The former officer’s final victims were his wife and child at home before he shot himself.
Police identified the assailant as Panya Khamrap, a 34-year-old former police sergeant on trial for drug possession. It was unclear whether Panya continued to use drugs, although his autopsy revealed no evidence of drug use at the time of his suicide.
Surachet Hakpan, deputy police chief, stated that 180 individuals were being questioned by law enforcement.
When asked about the killer’s motivation, he told reporters that it was a random act “His family, his finances, and his legal cases are a constant source of stress for him. Thus, he behaved aggressively “.
Surachet stated that police were collaborating with the government of Thailand to examine the issuance of firearm licenses.
Thailand’s Prime Minister Prayuth Chan-ocha’s spokesman, Anucha Burapachaisri, said he was concerned about post-tragic trauma in the community.
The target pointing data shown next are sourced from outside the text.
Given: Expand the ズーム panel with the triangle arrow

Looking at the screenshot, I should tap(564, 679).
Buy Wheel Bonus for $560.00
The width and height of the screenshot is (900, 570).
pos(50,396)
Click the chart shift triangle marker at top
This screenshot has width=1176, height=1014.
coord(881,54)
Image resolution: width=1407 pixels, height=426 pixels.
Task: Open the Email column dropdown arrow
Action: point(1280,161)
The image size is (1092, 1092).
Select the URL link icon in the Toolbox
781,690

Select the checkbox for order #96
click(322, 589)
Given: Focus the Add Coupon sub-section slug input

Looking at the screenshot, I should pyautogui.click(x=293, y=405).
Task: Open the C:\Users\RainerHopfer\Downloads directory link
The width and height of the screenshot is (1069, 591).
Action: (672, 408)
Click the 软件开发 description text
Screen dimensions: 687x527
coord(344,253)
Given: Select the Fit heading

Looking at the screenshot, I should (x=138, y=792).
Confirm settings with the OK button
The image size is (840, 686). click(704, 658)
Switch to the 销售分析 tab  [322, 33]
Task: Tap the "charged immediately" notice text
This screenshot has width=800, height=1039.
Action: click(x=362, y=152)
He said, “The prime minister asked everyone to support one another and endure this devastating loss together.”
Police in northeastern Thailand reported that three boys and two girls survived the attack, with all but one being hospitalized.
Late on Friday, King Maha Vajiralongkorn visited the hospital where the injured were taken. He expressed deep regret and sorrow over the “evil incident” he described.
He stated, “There are no other words to describe this emotion.” “I want to encourage you all to be courageous so that the souls of these children can find solace in knowing their families will persevere and be able to move forward.”
Kittisak Polprakan, 29, who witnessed the killing spree in northeastern Thailand, said Panya was calm as he exited the daycare centre after slashing 22 children with a large, curved blade.
“It was so peaceful,” he stated. “There was no noise, yelling, or anything else. He was the only one who left.”
On Saturday, police interrogated locals near the attacker’s residence, approximately 3 kilometres (2 miles) from the deadliest attack.
People had left toy flowers and toy vehicles in front of the daycare as an offering to the spirits of those killed.
At the Wat Rat Samakee temple, hundreds of individuals dressed in black were preparing for funerals.
Earlier in the day, relatives wept as saffron-robed monks chanted amid intense emotions.
Villagers sat on carpets with their hands clasped in front of caskets adorned with flowers and portraits of smiling children killed by the ex-police officer during his rampage at the daycare.
A large toy sports car was placed atop one of the coffins, lined with a golden fabric adorned with Buddhist symbols.
A woman who lost two 3-year-old nephews was observed weeping while kneeling and pressing her palms against one of their caskets.
Saturday, Channel 8 broadcast live what it said was the killer’s cremation at a temple in the neighbouring province of Udon Thani in northeastern Thailand, which was attended by only a handful of people.
Three monks chanted as his mother wept and spoke her final words in front of a white coffin. “May you be reborn in your next life as a good person, not a bad one,” the woman said.
An employee of the crematorium then lit joss sticks and recited a brief prayer before igniting the flame and closing the door as smoke poured out.
The woman, who identified herself as “grandmother Duang,” requested that the media convey her condolences for the deceased.
“I’m thinking of them,” she said, concealing her identity by blurring her face. “My heart is broken.”